Friday, June 25, 2010

ATA Remind Truck Owners Of Tax Hikes And Call For Safety

Registration and Fuel Tax Up - Level Crossings Need Work
Shipping News Feature

AUSTRALIA – The ATA, that’s the Aussie Trucking Association, not their US cousins known by the same acronym, have issued a timely reminder to freight trucking companies that truck registration and fuel charges will generally rise by 4.2 per cent from 1 July, with the registration charges on some truck combinations increasing by more than 25 per cent. Following an Australian Transport Council (ATC) decision earlier this year, the fuel tax credit received by operators will decrease from 16.443 cents per litre to 15.543 cents per litre while truck registration fees rise.

Registration charges will increase across the board, but the new fees will be much more than 4.2 per cent in some cases. 2010-11 is the last year of a three year phase in of higher registration charges for large combinations and the total registration charge for a B-double will go up from A$12,214 to A$15,340, an increase of A$3,126 or 25.6 per cent whilst a triple road train jumps from A$12,606 to A$13,372, an increase of A$766 or 6.1 per cent.

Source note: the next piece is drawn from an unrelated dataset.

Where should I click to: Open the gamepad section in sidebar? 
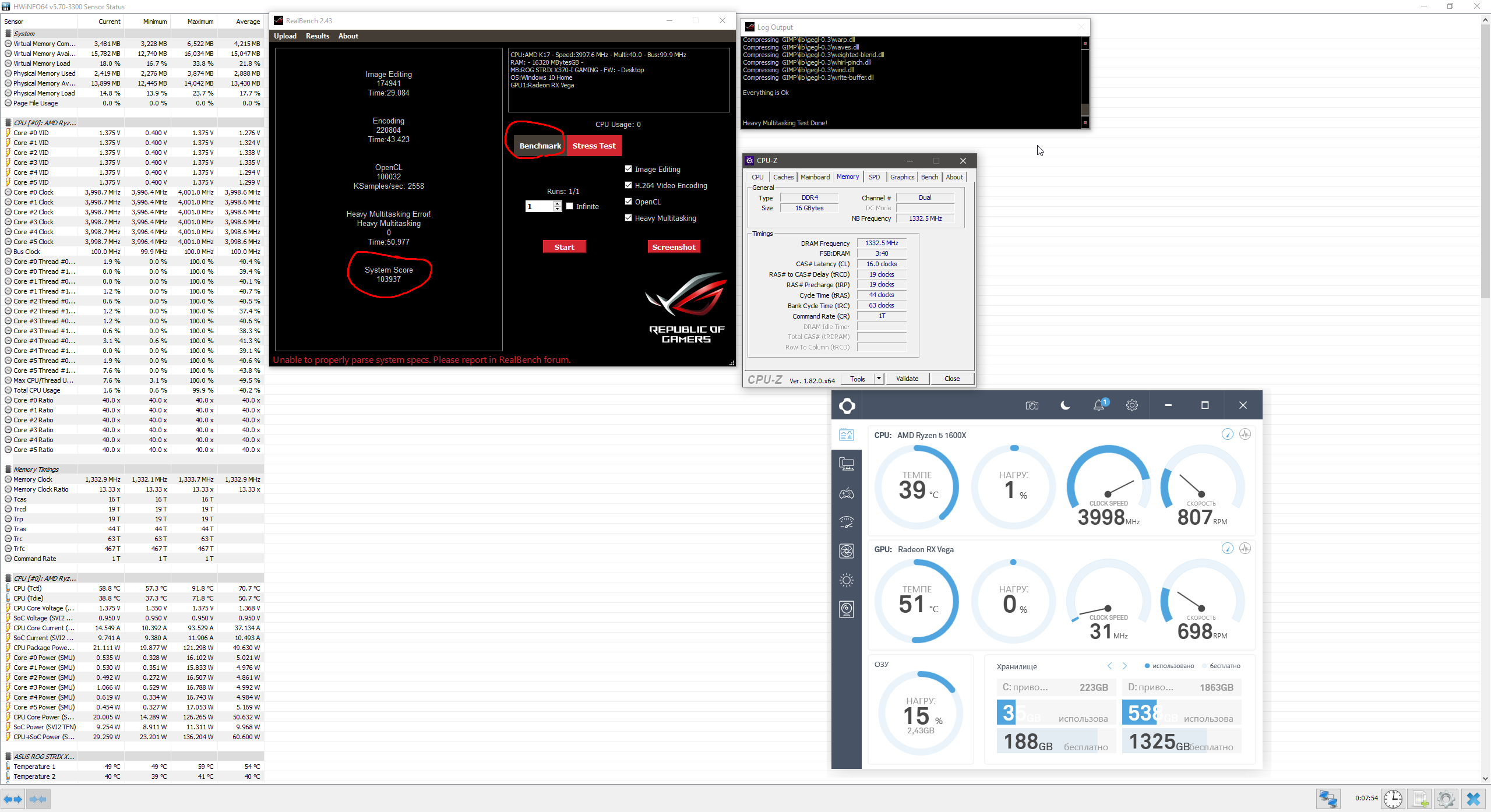coord(847,494)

ATA Chief Executive, Stuart St Clair points out the necessity for operators to pass on the excess charges to avoid financial problems and ensure unanimity within the industry, and he reiterated the ATA position on the fuel tax credit which is largely supportive as it helps fund the dramatic increase in road spending that occurred between 2002 and 2009, the seven-year period used to work out the change.

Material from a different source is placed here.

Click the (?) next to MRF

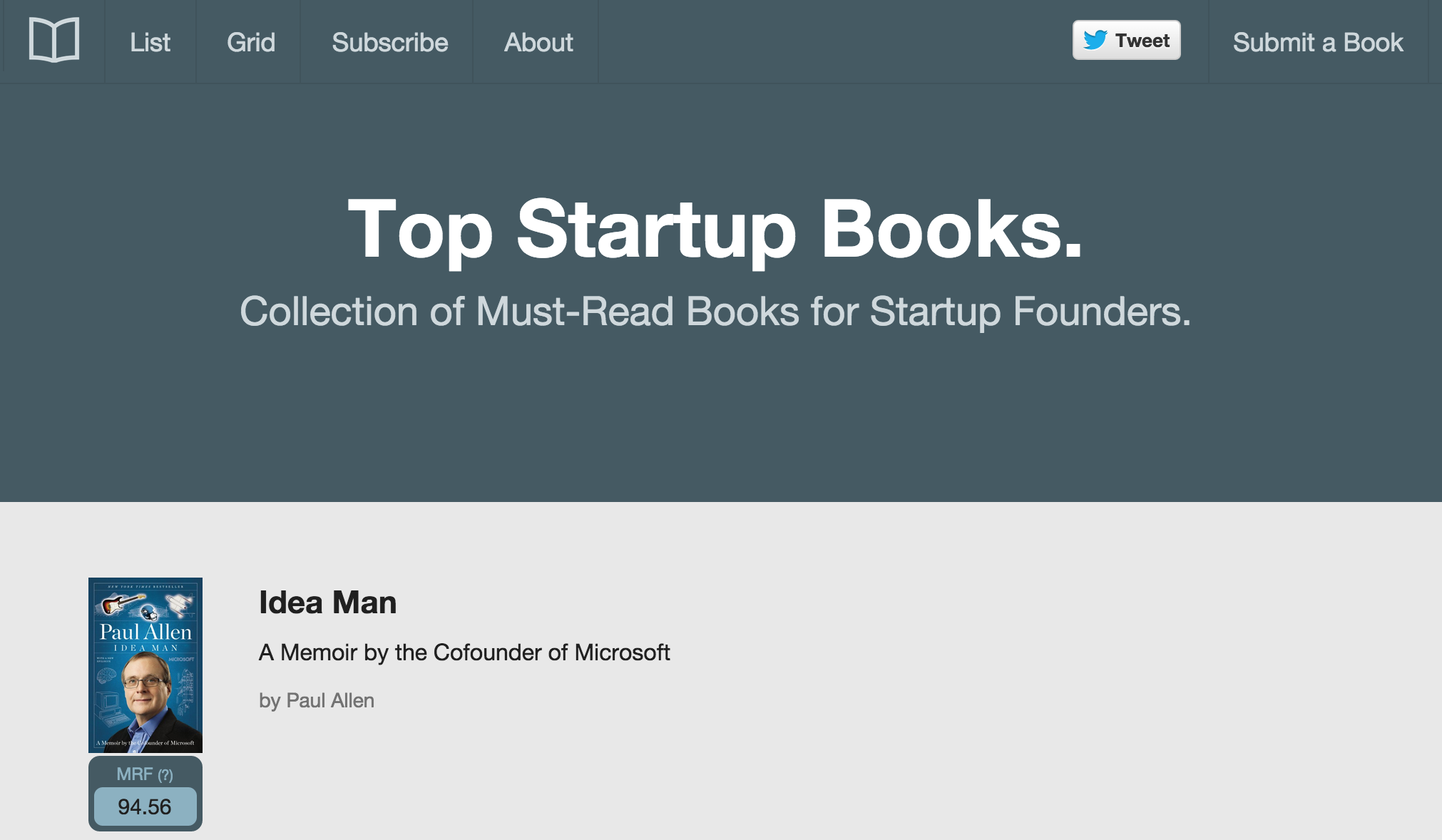coord(165,774)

“This spending got results for the trucking industry, with major road projects completed in every state and territory. The bill is due, and we’re being asked to pay our share. We will continue working with the Government to secure more money for road safety and to make sure the existing money is spent as effectively as possible,” he said.

“Every trucking operator needs to review the effect these changes will have on their costs, and then adjust their fuel surcharges or freight rates from 1 July.”

Meantime the Australian government has apparently seen the sense in the ATA call for improved safety levels on the country’s level crossings. In a land where road/rail accidents are all too common due to various factors, topography, population and traffic levels etc. an urgent review is essential. In 2003 the ATC adopted the methodology of the Australian Level Crossing Assessment Model (ALCAM) countrywide. ALCAM gives a concrete idea of accident blackspots and the most dangerous crossings are prioritised for improvement and has been updated for 2010 to 2020 by the ATC.

Although recommendations for ALCAM hotspots include several physical improvements (installation of flashing lights and boom gates, high intensity lights (LED's) rail realignment etc.) the ATA are lobbying for an updated approach using modern technology. As Stuart St Clair pointed out to the House of Representatives’ Standing Committee on Infrastructure, Transport, Regional Development and Local Government last year:

“If you drive into one of the tunnels in Sydney and Melbourne, and there is an accident or a problem, a cut-in system operates in your car radio and talks to you. The technology is there to put a similar device on trains that could cut-in […] and inform drivers when a train is nearby. By doing that, drivers would know what they can expect at any upcoming crossing.”

Now it seems the government agree and are to invest in further research to try to avoid previous situations, like the 87 fatal accidents on the crossings in the ten years to 1998.